-- Given information follows --
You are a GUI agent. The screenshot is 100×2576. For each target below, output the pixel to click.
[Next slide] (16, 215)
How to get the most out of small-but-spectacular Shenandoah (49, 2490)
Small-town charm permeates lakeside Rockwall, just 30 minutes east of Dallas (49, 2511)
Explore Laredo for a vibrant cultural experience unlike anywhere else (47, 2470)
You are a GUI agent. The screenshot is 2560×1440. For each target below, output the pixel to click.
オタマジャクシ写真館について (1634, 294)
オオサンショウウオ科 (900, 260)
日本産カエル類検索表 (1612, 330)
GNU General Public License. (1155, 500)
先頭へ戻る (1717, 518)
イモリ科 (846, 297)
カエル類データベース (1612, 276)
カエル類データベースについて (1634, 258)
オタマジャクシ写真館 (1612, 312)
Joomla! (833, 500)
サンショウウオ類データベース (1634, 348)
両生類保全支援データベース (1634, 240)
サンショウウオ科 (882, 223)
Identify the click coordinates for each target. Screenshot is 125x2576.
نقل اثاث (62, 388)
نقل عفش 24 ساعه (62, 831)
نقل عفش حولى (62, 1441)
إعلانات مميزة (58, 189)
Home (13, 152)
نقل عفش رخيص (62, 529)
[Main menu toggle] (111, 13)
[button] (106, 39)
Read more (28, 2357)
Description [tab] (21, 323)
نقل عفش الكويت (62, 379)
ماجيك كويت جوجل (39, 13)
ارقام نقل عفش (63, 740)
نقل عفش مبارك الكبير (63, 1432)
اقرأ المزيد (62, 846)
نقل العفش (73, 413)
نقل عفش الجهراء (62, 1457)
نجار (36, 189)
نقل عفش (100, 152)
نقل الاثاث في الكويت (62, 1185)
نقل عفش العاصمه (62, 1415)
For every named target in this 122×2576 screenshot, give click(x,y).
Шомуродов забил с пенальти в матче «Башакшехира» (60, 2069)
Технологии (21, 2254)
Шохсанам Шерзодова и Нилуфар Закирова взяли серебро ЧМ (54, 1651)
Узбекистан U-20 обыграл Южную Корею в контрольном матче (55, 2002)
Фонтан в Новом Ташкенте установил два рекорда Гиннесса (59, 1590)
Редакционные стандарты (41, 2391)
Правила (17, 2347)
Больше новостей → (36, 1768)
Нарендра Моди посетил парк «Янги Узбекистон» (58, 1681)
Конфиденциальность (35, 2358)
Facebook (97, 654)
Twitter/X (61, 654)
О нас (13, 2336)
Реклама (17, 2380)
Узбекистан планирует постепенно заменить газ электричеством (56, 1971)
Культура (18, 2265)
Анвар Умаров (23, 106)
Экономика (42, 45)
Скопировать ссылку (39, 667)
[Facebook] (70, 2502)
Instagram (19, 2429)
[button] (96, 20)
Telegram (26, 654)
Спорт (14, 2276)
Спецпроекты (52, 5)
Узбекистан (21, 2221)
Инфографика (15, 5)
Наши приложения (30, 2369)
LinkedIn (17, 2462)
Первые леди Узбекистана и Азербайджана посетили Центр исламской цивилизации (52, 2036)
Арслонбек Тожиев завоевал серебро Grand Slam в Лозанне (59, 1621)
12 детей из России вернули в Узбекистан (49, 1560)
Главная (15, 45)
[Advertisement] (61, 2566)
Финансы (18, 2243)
-- Given information concluded --
__What the exercise asks__
Every word of every entry must be returned as it appears.

__Answer to this exercise__
You are a GUI agent. The screenshot is 100×2576. For each target below, output the pixel to click.
[Next slide] (16, 215)
How to get the most out of small-but-spectacular Shenandoah (49, 2490)
Small-town charm permeates lakeside Rockwall, just 30 minutes east of Dallas (49, 2511)
Explore Laredo for a vibrant cultural experience unlike anywhere else (47, 2470)
You are a GUI agent. The screenshot is 2560×1440. For each target below, output the pixel to click.
オタマジャクシ写真館について (1634, 294)
オオサンショウウオ科 (900, 260)
日本産カエル類検索表 (1612, 330)
GNU General Public License. (1155, 500)
先頭へ戻る (1717, 518)
イモリ科 (846, 297)
カエル類データベース (1612, 276)
カエル類データベースについて (1634, 258)
オタマジャクシ写真館 (1612, 312)
Joomla! (833, 500)
サンショウウオ類データベース (1634, 348)
両生類保全支援データベース (1634, 240)
サンショウウオ科 (882, 223)
Identify the click coordinates for each target. Screenshot is 125x2576.
نقل اثاث (62, 388)
نقل عفش 24 ساعه (62, 831)
نقل عفش حولى (62, 1441)
إعلانات مميزة (58, 189)
Home (13, 152)
نقل عفش رخيص (62, 529)
[Main menu toggle] (111, 13)
[button] (106, 39)
Read more (28, 2357)
Description [tab] (21, 323)
نقل عفش الكويت (62, 379)
ماجيك كويت جوجل (39, 13)
ارقام نقل عفش (63, 740)
نقل عفش مبارك الكبير (63, 1432)
اقرأ المزيد (62, 846)
نقل العفش (73, 413)
نقل عفش الجهراء (62, 1457)
نجار (36, 189)
نقل عفش (100, 152)
نقل الاثاث في الكويت (62, 1185)
نقل عفش العاصمه (62, 1415)
For every named target in this 122×2576 screenshot, give click(x,y).
Шомуродов забил с пенальти в матче «Башакшехира» (60, 2069)
Технологии (21, 2254)
Шохсанам Шерзодова и Нилуфар Закирова взяли серебро ЧМ (54, 1651)
Узбекистан U-20 обыграл Южную Корею в контрольном матче (55, 2002)
Фонтан в Новом Ташкенте установил два рекорда Гиннесса (59, 1590)
Редакционные стандарты (41, 2391)
Правила (17, 2347)
Больше новостей → (36, 1768)
Нарендра Моди посетил парк «Янги Узбекистон» (58, 1681)
Конфиденциальность (35, 2358)
Facebook (97, 654)
Twitter/X (61, 654)
О нас (13, 2336)
Реклама (17, 2380)
Узбекистан планирует постепенно заменить газ электричеством (56, 1971)
Культура (18, 2265)
Анвар Умаров (23, 106)
Экономика (42, 45)
Скопировать ссылку (39, 667)
[Facebook] (70, 2502)
Instagram (19, 2429)
[button] (96, 20)
Telegram (26, 654)
Спорт (14, 2276)
Спецпроекты (52, 5)
Узбекистан (21, 2221)
Инфографика (15, 5)
Наши приложения (30, 2369)
LinkedIn (17, 2462)
Первые леди Узбекистана и Азербайджана посетили Центр исламской цивилизации (52, 2036)
Арслонбек Тожиев завоевал серебро Grand Slam в Лозанне (59, 1621)
12 детей из России вернули в Узбекистан (49, 1560)
Главная (15, 45)
[Advertisement] (61, 2566)
Финансы (18, 2243)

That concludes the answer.